The Human Touch: Why Authentic Communication Matters More Than Perfect Text
There’s something deeply unsettling about receiving messages that have been processed through artificial intelligence tools to polish the language. After much reflection, I’ve identified what creates this discomfort, particularly when it involves personal or workplace correspondence.
The fundamental issue lies in how AI processing strips away the authentic voice of the sender. Every word choice we make carries intention and meaning, even when those choices aren’t perfect. When artificial intelligence intervenes to ‘improve’ our communication, it fundamentally alters what we’re actually trying to convey.
More significantly, this technological intervention disrupts something crucial in human interaction: our ability to truly understand one another through communication patterns. Over time, we develop an intricate understanding of how different people express themselves – their writing style, tone preferences, and unique ways of emphasizing points or leaving things unsaid.
This accumulated knowledge about individuals shapes how we interpret their messages. The same phrase can carry completely different emotional weight depending on who writes it. This contextual understanding develops through repeated interactions and helps us decode not just the literal meaning, but the underlying sentiment and intention.

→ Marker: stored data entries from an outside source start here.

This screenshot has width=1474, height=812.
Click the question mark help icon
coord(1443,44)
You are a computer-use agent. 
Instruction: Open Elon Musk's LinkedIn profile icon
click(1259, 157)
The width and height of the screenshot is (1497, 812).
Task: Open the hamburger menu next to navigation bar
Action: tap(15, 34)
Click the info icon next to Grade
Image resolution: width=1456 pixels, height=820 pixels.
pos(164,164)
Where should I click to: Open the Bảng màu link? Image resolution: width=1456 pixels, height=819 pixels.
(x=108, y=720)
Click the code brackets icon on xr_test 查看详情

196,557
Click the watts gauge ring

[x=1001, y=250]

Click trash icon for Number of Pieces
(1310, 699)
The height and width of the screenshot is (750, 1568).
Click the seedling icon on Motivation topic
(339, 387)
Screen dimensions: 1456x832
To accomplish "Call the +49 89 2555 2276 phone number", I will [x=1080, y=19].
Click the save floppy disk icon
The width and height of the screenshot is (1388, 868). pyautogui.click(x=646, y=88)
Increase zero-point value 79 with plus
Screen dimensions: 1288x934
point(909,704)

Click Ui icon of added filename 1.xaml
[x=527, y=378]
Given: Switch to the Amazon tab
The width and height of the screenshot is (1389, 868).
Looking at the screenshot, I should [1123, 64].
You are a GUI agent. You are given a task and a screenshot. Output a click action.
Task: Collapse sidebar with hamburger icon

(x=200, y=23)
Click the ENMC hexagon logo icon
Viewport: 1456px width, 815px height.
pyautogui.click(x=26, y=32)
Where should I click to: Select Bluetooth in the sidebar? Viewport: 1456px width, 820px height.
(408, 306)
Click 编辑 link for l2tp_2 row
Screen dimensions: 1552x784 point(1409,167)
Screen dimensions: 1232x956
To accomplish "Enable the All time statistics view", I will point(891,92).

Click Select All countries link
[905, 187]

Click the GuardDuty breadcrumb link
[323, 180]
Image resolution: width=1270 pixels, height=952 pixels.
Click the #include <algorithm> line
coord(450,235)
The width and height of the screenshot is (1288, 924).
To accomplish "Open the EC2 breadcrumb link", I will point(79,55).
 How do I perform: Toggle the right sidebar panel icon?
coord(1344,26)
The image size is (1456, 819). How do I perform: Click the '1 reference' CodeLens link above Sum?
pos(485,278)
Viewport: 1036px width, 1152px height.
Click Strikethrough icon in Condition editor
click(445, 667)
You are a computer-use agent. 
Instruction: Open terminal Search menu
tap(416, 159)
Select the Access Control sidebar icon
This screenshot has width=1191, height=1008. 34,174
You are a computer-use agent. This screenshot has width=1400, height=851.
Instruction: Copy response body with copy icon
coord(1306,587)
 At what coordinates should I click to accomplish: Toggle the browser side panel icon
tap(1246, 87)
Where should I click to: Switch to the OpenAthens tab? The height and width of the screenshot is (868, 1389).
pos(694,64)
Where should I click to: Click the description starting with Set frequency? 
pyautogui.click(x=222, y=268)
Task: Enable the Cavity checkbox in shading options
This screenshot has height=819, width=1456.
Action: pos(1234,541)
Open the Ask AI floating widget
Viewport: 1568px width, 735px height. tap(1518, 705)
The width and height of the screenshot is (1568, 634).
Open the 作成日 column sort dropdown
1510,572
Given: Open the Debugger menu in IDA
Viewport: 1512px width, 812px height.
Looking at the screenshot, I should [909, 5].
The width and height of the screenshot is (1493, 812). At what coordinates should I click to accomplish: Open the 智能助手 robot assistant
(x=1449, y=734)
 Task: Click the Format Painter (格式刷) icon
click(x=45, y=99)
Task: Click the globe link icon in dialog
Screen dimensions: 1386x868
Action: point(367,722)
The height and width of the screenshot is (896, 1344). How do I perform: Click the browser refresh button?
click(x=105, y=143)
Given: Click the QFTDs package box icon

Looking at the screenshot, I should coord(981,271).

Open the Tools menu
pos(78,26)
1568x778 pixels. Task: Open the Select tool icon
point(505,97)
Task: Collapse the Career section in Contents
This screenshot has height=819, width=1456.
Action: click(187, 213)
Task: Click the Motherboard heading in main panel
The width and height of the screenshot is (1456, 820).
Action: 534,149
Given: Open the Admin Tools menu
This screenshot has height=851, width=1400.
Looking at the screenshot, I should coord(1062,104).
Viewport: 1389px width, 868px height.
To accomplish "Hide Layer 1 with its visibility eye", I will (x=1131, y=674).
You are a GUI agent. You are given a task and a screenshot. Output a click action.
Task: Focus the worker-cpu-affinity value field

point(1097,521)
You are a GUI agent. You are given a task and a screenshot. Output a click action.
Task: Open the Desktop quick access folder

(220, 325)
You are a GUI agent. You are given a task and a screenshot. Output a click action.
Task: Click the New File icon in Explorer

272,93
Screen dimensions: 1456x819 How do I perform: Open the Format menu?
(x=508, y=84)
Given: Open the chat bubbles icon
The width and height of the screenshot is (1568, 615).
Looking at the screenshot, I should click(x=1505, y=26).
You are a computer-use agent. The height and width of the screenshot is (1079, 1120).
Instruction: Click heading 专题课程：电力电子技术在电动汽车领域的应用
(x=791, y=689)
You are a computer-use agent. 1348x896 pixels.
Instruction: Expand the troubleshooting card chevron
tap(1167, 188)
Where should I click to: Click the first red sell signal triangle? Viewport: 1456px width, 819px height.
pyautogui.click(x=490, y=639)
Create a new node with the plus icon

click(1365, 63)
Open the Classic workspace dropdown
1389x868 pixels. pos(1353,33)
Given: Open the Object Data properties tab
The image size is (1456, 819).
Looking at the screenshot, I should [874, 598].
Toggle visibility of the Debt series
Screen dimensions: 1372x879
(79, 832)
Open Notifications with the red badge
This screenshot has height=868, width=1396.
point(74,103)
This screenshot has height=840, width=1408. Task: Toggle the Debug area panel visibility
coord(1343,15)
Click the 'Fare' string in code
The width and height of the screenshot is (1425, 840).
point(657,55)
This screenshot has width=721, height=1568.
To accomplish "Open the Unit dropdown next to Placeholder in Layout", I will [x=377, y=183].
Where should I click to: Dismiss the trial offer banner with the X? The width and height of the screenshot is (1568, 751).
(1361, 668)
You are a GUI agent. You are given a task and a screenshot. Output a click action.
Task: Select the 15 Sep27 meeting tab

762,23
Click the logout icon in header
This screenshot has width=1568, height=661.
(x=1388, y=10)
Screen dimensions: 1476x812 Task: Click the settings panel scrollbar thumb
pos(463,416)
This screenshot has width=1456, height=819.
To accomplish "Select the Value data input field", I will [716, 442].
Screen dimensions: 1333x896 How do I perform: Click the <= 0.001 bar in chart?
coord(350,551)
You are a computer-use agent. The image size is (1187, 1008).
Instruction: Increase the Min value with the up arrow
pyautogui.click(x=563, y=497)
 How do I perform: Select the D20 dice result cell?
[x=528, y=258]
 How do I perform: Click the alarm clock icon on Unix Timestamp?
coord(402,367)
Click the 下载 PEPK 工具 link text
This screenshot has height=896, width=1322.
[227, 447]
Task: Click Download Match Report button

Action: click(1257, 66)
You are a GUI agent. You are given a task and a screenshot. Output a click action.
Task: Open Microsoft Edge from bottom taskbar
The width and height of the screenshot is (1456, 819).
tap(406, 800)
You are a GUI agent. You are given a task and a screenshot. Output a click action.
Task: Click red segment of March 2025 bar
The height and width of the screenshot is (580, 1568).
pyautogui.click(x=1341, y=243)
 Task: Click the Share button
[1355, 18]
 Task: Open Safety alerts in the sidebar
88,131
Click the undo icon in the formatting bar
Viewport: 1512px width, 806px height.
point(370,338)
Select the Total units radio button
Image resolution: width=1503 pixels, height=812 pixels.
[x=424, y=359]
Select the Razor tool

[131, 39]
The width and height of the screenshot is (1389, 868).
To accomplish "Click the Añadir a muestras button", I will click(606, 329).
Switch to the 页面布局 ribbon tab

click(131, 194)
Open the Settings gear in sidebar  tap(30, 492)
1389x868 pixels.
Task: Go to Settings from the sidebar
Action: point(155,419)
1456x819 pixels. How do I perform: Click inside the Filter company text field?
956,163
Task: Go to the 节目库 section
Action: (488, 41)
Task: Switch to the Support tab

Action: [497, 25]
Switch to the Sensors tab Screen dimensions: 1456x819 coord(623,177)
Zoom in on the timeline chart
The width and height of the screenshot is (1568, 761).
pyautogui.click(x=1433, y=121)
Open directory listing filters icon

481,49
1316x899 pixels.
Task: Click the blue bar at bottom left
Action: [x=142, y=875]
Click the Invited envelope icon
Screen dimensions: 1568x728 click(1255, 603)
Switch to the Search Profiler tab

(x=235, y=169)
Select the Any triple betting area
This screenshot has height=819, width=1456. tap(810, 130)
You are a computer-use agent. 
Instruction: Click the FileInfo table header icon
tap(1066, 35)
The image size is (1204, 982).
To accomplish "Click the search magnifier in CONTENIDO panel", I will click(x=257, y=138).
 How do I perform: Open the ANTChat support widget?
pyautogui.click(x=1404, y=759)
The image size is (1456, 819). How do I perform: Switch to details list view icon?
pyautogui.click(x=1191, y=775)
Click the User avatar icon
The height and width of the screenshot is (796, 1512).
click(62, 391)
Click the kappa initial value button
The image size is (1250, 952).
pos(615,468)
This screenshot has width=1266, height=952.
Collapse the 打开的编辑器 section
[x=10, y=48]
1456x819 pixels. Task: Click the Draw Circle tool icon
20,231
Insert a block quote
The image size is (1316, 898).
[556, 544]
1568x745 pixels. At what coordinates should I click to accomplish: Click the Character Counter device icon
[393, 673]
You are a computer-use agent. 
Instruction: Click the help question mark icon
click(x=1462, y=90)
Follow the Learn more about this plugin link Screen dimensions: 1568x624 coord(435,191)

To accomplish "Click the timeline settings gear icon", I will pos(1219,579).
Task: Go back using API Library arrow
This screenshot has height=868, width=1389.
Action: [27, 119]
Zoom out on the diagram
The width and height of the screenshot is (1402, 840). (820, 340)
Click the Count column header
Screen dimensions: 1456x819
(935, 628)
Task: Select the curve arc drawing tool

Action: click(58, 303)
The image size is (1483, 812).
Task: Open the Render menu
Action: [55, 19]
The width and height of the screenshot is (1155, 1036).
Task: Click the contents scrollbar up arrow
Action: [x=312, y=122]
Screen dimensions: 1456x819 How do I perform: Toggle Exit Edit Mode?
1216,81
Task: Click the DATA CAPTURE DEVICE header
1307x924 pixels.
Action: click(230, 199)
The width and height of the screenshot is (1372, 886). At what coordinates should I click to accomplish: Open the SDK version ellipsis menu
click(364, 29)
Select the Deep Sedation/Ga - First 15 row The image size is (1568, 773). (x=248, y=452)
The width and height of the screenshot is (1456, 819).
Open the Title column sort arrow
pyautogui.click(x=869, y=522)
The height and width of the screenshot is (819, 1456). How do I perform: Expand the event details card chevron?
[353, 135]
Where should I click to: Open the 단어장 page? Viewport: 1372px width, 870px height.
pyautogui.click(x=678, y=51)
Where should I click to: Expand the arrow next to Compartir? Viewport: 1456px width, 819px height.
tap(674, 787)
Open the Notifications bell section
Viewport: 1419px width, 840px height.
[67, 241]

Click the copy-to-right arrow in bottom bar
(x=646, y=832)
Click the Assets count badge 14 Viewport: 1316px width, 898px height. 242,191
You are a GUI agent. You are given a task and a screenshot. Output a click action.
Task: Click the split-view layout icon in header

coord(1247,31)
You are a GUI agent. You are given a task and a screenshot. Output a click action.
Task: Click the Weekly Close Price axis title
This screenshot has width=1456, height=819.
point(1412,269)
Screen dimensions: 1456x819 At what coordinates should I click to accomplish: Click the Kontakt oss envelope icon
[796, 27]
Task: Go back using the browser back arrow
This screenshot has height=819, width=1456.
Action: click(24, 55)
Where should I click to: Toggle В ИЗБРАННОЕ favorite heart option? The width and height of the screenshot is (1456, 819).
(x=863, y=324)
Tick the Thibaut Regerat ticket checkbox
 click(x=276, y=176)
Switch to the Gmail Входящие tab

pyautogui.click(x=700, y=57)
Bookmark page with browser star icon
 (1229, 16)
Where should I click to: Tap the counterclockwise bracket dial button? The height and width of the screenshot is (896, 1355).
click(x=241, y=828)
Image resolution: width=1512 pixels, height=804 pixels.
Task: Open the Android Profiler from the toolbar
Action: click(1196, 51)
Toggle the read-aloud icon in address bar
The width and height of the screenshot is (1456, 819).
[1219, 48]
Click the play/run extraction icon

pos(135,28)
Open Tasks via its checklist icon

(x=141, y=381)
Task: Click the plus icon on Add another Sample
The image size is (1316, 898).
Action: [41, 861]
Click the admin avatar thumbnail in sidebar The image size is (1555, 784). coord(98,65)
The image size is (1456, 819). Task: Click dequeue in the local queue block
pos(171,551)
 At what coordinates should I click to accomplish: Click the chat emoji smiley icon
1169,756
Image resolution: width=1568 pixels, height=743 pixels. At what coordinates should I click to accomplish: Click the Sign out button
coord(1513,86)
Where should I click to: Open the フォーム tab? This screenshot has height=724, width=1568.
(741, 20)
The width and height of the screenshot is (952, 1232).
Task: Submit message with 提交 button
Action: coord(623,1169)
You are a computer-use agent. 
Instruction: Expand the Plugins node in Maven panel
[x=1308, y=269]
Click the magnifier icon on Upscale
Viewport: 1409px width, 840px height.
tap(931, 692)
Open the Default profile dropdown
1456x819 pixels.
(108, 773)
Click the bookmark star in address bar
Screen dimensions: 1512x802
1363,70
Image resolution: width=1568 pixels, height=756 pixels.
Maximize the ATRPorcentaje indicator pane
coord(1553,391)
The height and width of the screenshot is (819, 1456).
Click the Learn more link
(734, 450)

When artificial intelligence standardizes communication, it breaks this delicate process of mutual understanding. It’s like trying to recognize someone’s voice through a generic filter – the essential characteristics that make communication personal and meaningful get lost in translation.
Rather than seeking technological perfection, embrace authentic expression. Use imperfect grammar, employ cultural idioms that might not translate perfectly, be overly direct or unnecessarily elaborate – these quirks and imperfections are features, not bugs. They allow others to understand not just your message, but you as a person.
Genuine communication requires vulnerability and authenticity. It means allowing others to witness our communication style, complete with its inconsistencies and peculiarities. This is how trust builds and relationships deepen through written exchange.